- [Excerto fornecido]:
※

Crato cumpriu. Crato implodiu
Santana Castilho, 19.06.2013
Em 17 anos de exames nacionais, dos 39 que
já leva a democracia, o país nunca tinha assistido a tamanho desastre. A
segunda-feira passada marca o dia em que um ministro teimoso,
incompetente e irresponsável, implodiu a cave infecta em que transformou
o Ministério da Educação. A credibilidade foi pulverizada. O rigor
substituído pela batota. A seriedade submersa por sujidade humana.
Viu-se de tudo. Efectivação de provas na ausência de professores do
secretariado de exames, com o correlato incumprimento dos procedimentos
obrigatórios, que lhes competiriam. Vigilantes desconhecedores dos
normativos processuais para exercerem a função. Vigilantes do 1.º ciclo
do ensino básico atarantados, sem saber o que fazer. Examinandos que
indicaram a professores, calcule-se, que nunca tinham vigiado exames,
procedimentos de rotina. Exames realizados sem professores suplentes e
sem professores coadjuvantes. Exames vigiados por professores que
leccionaram a disciplina em exame. Ausência de controlo sobre a
existência de parentesco entre examinandos e vigilantes. Critérios
díspares e arbitrários para escolher os que entraram e os que ficaram de
fora. Salas invadidas pelos "excluídos" e interrupção das provas que os
"admitidos" prestavam. Tumultos que obrigaram à intervenção da polícia.

※

- [Material fornecido]:

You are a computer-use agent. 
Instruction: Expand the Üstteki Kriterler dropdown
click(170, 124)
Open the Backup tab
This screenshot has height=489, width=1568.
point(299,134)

※

- [Tarefa proposta 1]: Segundo o excerto fornecido, o que substituiu o rigor?
- [Tarefa proposta 2]: Devolve, sem qualquer alteração, o trecho do excerto fornecido que começa em "Viu-se de tudo." e acaba em "intervenção da polícia.".
- [Tarefa proposta 3]: Retoma o artigo de opinião sobre os exames nacionais e prossegue-o a partir da última frase apresentada.

- [Espaço de resposta 1]: A batota.

- [Espaço de resposta 2]:
Viu-se de tudo. Efectivação de provas na ausência de professores do
secretariado de exames, com o correlato incumprimento dos procedimentos
obrigatórios, que lhes competiriam. Vigilantes desconhecedores dos
normativos processuais para exercerem a função. Vigilantes do 1.º ciclo
do ensino básico atarantados, sem saber o que fazer. Examinandos que
indicaram a professores, calcule-se, que nunca tinham vigiado exames,
procedimentos de rotina. Exames realizados sem professores suplentes e
sem professores coadjuvantes. Exames vigiados por professores que
leccionaram a disciplina em exame. Ausência de controlo sobre a
existência de parentesco entre examinandos e vigilantes. Critérios
díspares e arbitrários para escolher os que entraram e os que ficaram de
fora. Salas invadidas pelos "excluídos" e interrupção das provas que os
"admitidos" prestavam. Tumultos que obrigaram à intervenção da polícia.

- [Espaço de resposta 3]:
Desacatos ruidosos em lugar do silêncio prescrito. Sigilo
grosseiramente quebrado, com o uso descontrolado de telefones e outros
meios de comunicação electrónica. Alunos aglomerados em refeitórios.
Provas iniciadas depois do tempo regulamentar.
O que acabo de
sumariar não é exaustivo. Aconteceu em escolas com nome e foi-me
testemunhado por professores devidamente identificados. Para além da
gravidade dos acontecimentos na Escola Secundária Sá de Miranda, em
Braga, Alves Martins, em Viseu, e Mário Sacramento, em Aveiro, referidos
na imprensa, muitos outros poderiam ser nomeados. No agrupamento Tomás
Ribeiro, de Tondela, onde estava previsto funcionarem dez salas, os
exames foram iniciados, a horas, em quatro. Mas, 20 minutos depois, por
sortilégio directivo, acrescentaram-se mais duas salas. Na Escola
Secundária Dr. Solano de Abreu, em Abrantes, houve reuniões de avaliação
coincidentes com a realização do exame. Os professores presentes em
reuniões, que acabaram por não se realizar, foram mobilizados, no
momento, para o serviço dos exames. Quem acedeu ficou ubíquo: assinou a
presença na reunião e no serviço de exames.
Ou Crato tem uma
réstia de juízo e anula o exame, com o fundamento evidente da violação
das normas mínimas que garantem a seriedade e a equidade exigíveis, ou
isto termina nos tribunais administrativos. A coisa é um acto académico.
Mas o abastardamento da coisa transforma-a num caso de tribunais. Não
faltará quem a eles recorra. Porque décimas da coisa determinam o
sentido de vidas.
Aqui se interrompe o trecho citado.